Current location - Training Enrollment Network - Mathematics courses - The detailed explanation of junior high school math problems (if there is a simple one, it should be simple) is a bit difficult for me to make do with. Thank you.
The detailed explanation of junior high school math problems (if there is a simple one, it should be simple) is a bit difficult for me to make do with.
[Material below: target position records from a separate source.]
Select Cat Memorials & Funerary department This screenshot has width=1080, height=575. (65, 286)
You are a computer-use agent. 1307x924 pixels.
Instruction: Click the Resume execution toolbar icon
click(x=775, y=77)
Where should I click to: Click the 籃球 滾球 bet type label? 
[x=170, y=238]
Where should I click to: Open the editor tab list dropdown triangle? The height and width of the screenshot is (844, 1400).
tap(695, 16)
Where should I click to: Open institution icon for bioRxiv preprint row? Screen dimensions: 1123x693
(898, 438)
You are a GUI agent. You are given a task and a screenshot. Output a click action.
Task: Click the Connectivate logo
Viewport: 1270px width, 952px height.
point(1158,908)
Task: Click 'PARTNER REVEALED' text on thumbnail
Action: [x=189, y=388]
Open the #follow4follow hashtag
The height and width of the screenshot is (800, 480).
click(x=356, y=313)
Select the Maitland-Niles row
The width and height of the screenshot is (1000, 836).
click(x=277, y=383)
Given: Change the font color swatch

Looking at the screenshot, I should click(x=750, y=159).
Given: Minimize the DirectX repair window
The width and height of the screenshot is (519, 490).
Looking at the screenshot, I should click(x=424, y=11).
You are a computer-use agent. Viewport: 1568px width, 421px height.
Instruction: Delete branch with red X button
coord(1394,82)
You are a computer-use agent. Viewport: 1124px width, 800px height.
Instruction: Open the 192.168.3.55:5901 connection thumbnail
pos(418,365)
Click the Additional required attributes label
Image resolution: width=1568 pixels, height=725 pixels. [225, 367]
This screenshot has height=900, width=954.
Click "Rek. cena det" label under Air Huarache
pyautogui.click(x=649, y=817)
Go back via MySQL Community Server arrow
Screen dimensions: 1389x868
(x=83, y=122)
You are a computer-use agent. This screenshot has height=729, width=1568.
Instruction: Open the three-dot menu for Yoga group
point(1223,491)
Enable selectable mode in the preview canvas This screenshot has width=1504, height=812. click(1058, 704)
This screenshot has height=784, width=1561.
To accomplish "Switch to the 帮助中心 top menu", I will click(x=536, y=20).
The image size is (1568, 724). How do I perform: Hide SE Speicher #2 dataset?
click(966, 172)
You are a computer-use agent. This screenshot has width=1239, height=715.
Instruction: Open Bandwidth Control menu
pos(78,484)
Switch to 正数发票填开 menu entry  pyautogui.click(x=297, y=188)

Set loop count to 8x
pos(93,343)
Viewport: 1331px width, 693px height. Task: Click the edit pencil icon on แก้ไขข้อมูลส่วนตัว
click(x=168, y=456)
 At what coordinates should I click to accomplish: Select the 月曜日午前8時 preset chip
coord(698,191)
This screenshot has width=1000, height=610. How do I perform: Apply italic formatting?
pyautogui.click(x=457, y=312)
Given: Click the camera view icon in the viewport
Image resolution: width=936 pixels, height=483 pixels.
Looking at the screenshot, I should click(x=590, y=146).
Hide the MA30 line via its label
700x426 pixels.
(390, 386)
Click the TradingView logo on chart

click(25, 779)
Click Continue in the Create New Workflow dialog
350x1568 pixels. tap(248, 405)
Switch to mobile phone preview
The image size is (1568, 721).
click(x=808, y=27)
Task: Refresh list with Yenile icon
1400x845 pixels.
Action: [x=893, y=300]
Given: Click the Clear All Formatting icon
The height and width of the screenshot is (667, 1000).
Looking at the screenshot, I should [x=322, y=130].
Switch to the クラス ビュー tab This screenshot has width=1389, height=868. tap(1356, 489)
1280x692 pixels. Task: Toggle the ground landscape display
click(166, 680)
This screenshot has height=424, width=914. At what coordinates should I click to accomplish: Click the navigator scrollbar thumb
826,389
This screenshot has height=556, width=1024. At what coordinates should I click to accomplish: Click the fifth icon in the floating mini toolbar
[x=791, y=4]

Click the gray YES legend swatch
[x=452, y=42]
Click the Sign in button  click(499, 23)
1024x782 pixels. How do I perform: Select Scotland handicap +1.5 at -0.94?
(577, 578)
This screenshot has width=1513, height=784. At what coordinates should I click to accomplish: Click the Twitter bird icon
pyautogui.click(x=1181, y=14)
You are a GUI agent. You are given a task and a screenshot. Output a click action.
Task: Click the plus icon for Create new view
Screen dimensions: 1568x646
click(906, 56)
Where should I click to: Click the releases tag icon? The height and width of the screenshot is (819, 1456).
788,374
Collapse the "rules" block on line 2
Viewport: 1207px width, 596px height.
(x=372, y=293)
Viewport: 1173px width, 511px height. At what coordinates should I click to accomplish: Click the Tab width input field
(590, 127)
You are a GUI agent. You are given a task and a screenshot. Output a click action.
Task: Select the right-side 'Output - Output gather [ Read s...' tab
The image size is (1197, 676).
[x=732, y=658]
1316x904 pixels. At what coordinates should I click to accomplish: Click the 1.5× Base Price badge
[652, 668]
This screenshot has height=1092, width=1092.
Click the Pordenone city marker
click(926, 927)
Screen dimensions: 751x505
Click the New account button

Thank you.
Solution: (1)① Let the analytical formula of straight line AB be y=kx+3,

Substituting x=-4 and y=0 gives: -4k+3=0,

∴k=,

The analytical formula of the straight line is y=x+3,

② It is known that the coordinate of point P is (1, m),

∴m=× 1+3=;

(2)∫PP′∨AC,

△PP′D∽△ACD,

= =, that is =,

∴a=;

(3) When the point p is in the first quadrant,

1) If ∠ AP ′ c = 90, P ′ a = P ′ c (as shown in figure 1).

Passing point p' is the axis of P'H⊥x at point H.

∴pp′=ch=ah=p′h=ac.

∴2a=(a+4),

∴a=,

2) If ∠ p ′ ac = 90 and p ′ a = c,

Then PP'= AC,

∴2a=a+4,

∴a=4,

3) If ∠ p ′ ca = 90,

Then points p' and p are in the first quadrant, which contradicts the condition.

∴△ p ′ ca cannot be an isosceles right triangle with C as the right vertex.

∴a All values that meet the conditions are a=4 or.